Now observing 2½ years without a single suicide bombing on their territory, with the economy robust and with souls a trifle weary of having to handle big elemental thoughts, the Israeli public prefers to explore such satisfactions as might be available from the private sphere, in a land first imagined as a utopia. “Listen to me,” says Eli Bengozi, born in Soviet Georgia and for 40 years an Israeli. “Peace? Forget about it. They’ll never have peace. Remember Clinton gave 99% to Arafat, and instead of them fighting for 1%, what? Intifadeh.”

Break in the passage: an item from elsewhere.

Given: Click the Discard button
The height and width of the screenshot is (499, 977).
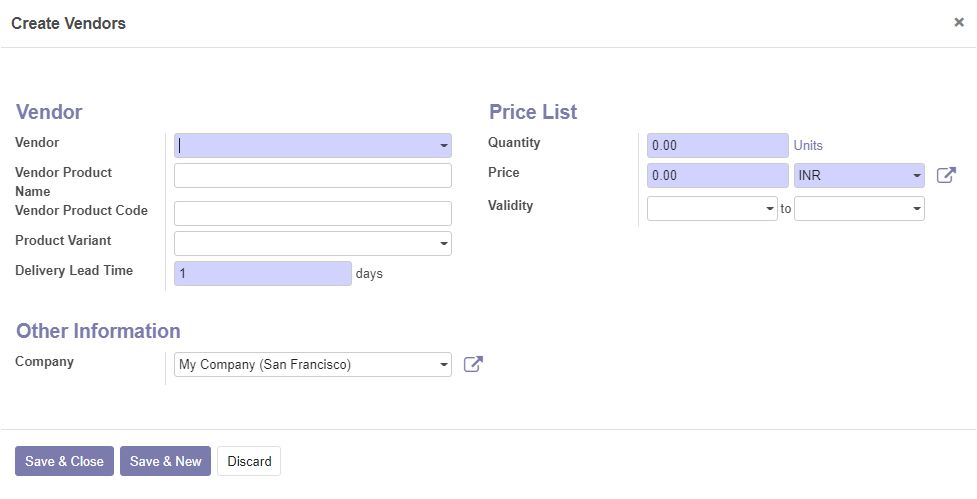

But wait. Deep down (you can almost hear the outside world ask), don’t Israelis know that finding peace with the Palestinians is the only way to guarantee their happiness and prosperity? Well, not exactly. Asked in a March poll to name the “most urgent problem” facing Israel, just 8% of Israeli Jews cited the conflict with Palestinians, putting it fifth behind education, crime, national security and poverty. Israeli Arabs placed peace first, but among Jews here, the issue that President Obama calls “critical for the world” just doesn’t seem — critical.

Another whack for the desk. “The people,” Heli says, “don’t believe.” Eli searches for a word. “People in Israel are indifferent,” he decides. “They don’t care if there’s going to be war. They don’t care if there’s going to be peace. They don’t care. They live in the day.”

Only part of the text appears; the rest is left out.